BEGIN Records for the task

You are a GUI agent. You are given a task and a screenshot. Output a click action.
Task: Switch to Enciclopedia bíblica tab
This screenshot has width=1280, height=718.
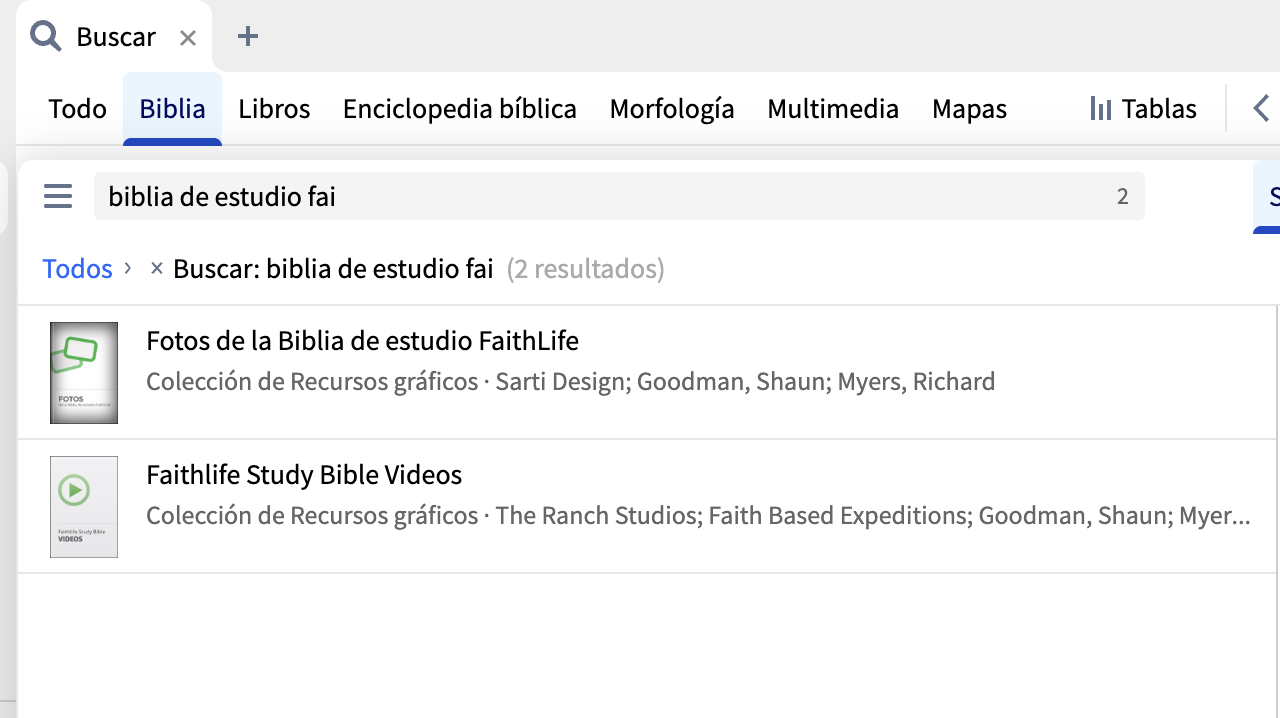[460, 109]
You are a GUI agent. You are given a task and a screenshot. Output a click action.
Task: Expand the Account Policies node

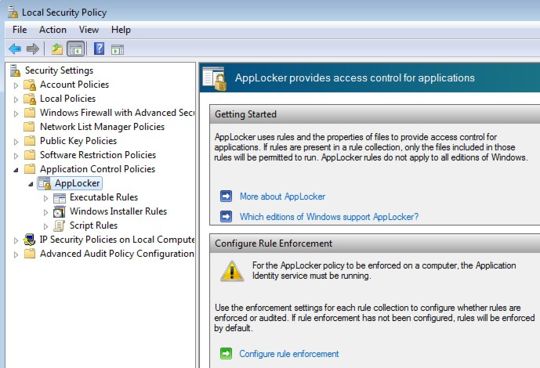[x=16, y=85]
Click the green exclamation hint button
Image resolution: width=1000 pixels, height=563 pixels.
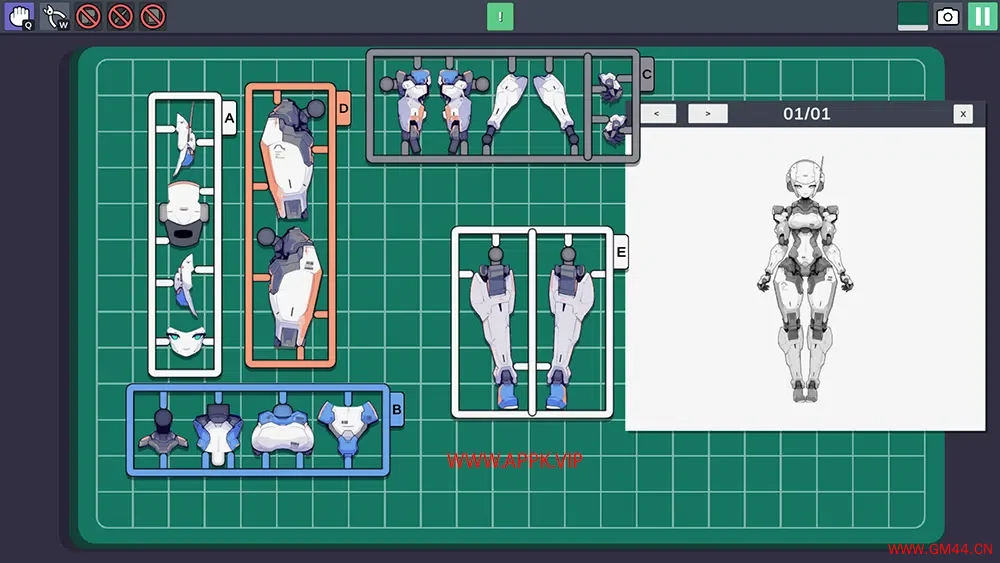[500, 16]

END Records for the task

- **Work required**: Write each entry again exactly, minus any images.

- **Written response**:
You are a GUI agent. You are given a task and a screenshot. Output a click action.
Task: Switch to Enciclopedia bíblica tab
This screenshot has width=1280, height=718.
[460, 109]
You are a GUI agent. You are given a task and a screenshot. Output a click action.
Task: Expand the Account Policies node

[x=16, y=85]
Click the green exclamation hint button
Image resolution: width=1000 pixels, height=563 pixels.
[500, 16]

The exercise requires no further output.